Comb Polymers with Triazole Linkages under Thermal and Mechanical Stress

Abstract

Assessing the stability of molecular bonds in polymer architectures is of critical importance for determining conditions for extrusion, molding, and processing. The topological complexity of branched polymers defines their strain hardening and consequently their melt strength properties, critical parameters for their exploitation in applications. Their molecular architecture is defined by the grafting density and the chain length of the backbone as well as branches. Herein, we introduce a set of polymer combs to establish an understanding of the above parameters on the stability of the popular triazole linkage—often exploited in tethering the branches to the backbone—during thermal treatment and shearing. We exploit a combination of reversible deactivation radical polymerization (RDRP) and copper-catalyzed alkyne–azide cycloaddition (CuAAC) to construct comb polymers (ranging in backbone number-average molecular weight from 39.9 to 55.6 kg mol–1 and a branch length from 3.3 to 18 kg mol–1) with statistically located branches tethered via triazole-based ligation to the backbone. These polymer combs were subsequently thermally challenged at 150 °C (or 180 °C) in an inert atmosphere as well as subjected to shearing at the same temperature.

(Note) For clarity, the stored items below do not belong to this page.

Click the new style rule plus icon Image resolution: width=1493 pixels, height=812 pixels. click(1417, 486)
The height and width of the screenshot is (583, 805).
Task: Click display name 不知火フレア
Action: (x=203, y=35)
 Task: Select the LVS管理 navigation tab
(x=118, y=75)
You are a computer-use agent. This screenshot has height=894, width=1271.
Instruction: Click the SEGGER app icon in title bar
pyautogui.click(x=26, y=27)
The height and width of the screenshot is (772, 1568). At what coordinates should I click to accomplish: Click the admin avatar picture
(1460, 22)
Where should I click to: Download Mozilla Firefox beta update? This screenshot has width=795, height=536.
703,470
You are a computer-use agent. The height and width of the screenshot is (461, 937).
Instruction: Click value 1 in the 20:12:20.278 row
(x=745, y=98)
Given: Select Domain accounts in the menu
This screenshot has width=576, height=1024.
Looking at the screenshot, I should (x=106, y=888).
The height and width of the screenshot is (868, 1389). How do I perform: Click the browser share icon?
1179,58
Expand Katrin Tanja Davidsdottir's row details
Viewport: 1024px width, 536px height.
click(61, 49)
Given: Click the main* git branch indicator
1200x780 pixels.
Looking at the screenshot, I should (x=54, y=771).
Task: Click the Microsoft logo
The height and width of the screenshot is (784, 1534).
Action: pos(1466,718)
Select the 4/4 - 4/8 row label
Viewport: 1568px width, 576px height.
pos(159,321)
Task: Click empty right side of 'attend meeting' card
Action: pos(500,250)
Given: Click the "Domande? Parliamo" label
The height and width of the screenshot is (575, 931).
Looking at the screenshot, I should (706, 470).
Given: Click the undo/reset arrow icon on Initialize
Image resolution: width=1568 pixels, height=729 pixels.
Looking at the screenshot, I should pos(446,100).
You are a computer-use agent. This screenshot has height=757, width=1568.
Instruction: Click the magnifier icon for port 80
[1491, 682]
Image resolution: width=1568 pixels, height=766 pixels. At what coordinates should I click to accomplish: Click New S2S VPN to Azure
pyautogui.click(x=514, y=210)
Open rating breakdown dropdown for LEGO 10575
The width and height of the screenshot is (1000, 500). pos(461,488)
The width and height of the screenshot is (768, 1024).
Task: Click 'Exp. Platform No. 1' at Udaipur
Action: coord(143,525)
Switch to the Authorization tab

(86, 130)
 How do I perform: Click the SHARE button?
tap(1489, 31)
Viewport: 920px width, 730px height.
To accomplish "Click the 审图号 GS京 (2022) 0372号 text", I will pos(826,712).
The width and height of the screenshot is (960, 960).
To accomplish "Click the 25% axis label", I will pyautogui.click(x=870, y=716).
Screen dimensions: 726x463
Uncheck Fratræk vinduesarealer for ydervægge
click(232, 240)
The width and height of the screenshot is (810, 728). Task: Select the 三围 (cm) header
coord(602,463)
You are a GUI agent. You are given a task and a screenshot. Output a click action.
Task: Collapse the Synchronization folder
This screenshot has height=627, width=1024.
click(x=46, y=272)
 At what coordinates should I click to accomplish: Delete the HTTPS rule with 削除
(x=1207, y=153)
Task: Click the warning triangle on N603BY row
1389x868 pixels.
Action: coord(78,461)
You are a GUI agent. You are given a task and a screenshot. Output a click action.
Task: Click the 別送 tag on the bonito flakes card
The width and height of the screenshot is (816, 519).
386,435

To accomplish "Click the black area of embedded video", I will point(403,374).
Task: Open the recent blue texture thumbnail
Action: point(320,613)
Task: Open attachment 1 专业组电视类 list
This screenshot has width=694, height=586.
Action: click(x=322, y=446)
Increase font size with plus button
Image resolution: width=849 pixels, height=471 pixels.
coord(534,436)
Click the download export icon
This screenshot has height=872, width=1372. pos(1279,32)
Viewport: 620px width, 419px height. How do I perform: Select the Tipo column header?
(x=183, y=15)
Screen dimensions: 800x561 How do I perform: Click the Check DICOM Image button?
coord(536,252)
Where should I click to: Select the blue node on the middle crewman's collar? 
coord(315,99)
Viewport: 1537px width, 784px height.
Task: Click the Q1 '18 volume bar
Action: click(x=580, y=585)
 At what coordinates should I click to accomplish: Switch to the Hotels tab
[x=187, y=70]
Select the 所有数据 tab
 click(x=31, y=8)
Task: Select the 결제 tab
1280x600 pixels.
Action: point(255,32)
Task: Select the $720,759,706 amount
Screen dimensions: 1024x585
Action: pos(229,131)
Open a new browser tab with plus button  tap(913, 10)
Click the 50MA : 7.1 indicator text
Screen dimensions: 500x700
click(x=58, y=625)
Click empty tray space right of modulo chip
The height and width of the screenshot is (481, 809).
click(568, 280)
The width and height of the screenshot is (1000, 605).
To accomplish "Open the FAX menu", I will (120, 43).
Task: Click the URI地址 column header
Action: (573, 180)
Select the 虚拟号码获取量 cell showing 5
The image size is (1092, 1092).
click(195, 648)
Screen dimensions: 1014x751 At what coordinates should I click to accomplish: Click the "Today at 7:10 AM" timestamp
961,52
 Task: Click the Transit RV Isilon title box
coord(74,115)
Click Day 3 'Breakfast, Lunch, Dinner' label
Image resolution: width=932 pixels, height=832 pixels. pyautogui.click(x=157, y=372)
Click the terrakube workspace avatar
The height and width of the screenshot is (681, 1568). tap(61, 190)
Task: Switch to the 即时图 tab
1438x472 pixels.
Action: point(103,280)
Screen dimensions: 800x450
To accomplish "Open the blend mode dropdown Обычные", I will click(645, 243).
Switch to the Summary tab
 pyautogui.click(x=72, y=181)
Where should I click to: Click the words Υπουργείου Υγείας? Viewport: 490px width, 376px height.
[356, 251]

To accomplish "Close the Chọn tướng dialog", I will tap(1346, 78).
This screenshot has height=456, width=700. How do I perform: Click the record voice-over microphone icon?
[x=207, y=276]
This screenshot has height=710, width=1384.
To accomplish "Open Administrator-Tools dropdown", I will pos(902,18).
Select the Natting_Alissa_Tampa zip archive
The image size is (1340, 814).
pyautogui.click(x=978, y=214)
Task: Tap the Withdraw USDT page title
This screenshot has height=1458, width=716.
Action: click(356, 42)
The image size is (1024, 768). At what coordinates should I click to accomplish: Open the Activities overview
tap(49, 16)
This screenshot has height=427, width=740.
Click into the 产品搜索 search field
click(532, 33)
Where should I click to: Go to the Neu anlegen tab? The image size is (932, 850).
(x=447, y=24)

The resulting molecular cleavage processes were analyzed via size exclusion chromatography (SEC) as well as SEC coupled to high-resolution electrospray ionization mass spectrometry (SEC-HR ESI MS) to establish a mechanistic image of branch debonding when it occurs. In addition, by virtue of this approach, we establish an in-depth understanding of how the comb architecture dictates its stability under otherwise unchanged chemical bonding conditions via triazole units, allowing to adopt design criteria for generating thermally and mechanically stable comb structures.